Último propietario conocido: Yaofan He-Li (Harry Yaofan), antaño cabecilla de los Tiburones de Macao y en la actualidad restaurador y amante padre de un bebé en Skokie, Illinois. Yaofan cedió el control del sheng a un hombre a quien su primo, Yaofan Wang, conocía tan solo por el nombre de «señor Chet». Unos nueve meses después de la última visita de Chet, Harry anunció a sus empleados que él y la señora Yaofan habían tenido un varón; puesto que ambos pasaban de los sesenta años y que su hija menor contaba treinta y dos, el anuncio provocó incredulidad y levantó las sospechas de cuantos lo escucharon. Los empleados señalaron que la señora Yaofan cenó cada domingo en el restaurante con Harry durante varios meses después de que el «señor Chet» dejara de frecuentarlo, y que nunca la habían visto embarazada, aunque lo cierto es que teniendo en cuenta su edad, lo más probable es que nadie considerara siquiera tal posibilidad. Sin embargo, no existen documentos de adopción, y ninguno de los parientes con los que se estableció contacto admitió haber entregado un niño a los Yaofan. En la época en que los Yaofan hicieron pública su paternidad no se informó del secuestro de ningún niño asiático en la zona de Chicago. La señora Yaofan calificaba el nacimiento de «milagro», mientras que Harry lo denominaba «regalo» o «resultado».

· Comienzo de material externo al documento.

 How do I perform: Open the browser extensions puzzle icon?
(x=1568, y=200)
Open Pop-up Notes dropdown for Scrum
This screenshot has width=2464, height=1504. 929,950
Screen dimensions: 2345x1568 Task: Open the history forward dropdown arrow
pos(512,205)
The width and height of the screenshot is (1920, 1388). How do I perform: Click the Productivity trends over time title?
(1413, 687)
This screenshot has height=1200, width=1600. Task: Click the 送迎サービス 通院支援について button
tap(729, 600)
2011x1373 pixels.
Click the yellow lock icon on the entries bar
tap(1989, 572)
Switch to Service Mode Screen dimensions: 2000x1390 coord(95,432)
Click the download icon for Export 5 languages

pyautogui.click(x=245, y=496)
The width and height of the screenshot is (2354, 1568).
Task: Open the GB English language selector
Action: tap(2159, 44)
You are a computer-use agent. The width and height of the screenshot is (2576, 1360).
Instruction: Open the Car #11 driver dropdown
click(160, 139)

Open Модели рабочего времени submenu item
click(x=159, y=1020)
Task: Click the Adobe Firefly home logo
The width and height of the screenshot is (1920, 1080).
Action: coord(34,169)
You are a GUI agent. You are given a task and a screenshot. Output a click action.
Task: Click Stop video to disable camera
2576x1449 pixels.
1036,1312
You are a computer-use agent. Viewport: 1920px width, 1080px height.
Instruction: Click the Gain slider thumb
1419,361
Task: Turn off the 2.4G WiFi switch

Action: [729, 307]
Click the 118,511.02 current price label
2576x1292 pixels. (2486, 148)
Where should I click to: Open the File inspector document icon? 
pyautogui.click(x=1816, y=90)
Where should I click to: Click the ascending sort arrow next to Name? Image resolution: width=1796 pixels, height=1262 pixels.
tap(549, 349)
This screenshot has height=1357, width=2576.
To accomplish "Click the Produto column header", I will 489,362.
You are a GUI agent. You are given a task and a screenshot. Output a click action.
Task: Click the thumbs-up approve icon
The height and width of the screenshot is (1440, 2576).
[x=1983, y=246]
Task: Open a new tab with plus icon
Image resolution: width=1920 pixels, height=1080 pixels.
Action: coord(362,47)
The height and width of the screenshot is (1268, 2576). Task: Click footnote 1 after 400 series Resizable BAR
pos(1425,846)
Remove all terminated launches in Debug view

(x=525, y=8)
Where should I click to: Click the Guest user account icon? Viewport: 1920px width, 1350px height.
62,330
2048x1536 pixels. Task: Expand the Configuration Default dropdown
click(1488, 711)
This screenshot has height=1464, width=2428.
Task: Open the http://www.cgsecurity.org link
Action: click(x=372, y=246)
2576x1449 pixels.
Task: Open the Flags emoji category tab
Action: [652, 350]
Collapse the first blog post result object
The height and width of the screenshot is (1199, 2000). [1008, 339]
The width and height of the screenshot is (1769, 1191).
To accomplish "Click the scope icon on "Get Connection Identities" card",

Valor aproximado: Un bebé varón.

Asciende de la tierra al cielo.

Al ver el caduceo en la parte inferior del marco de la puerta, experimenté la misma oleada de adrenalina en la garganta que había sentido dos noches antes delante de mi puerta, solo que en este caso no iba acompañada de excitación, sino de miedo por Hannah. Llamé a la puerta con fuerza. Nada. Abrí la pestaña de la ranura para el correo y agucé el oído. El sonido de la ducha dominado por voces estentóreas que cantaban a un volumen suficiente para ahogar mis golpes. A mi espalda oí el crujido de hojas secas sobre la hierba, pero no presté atención hasta que una mano reseca me agarró el cuello de la camisa y unas uñas afiladas me arañaron la nuca.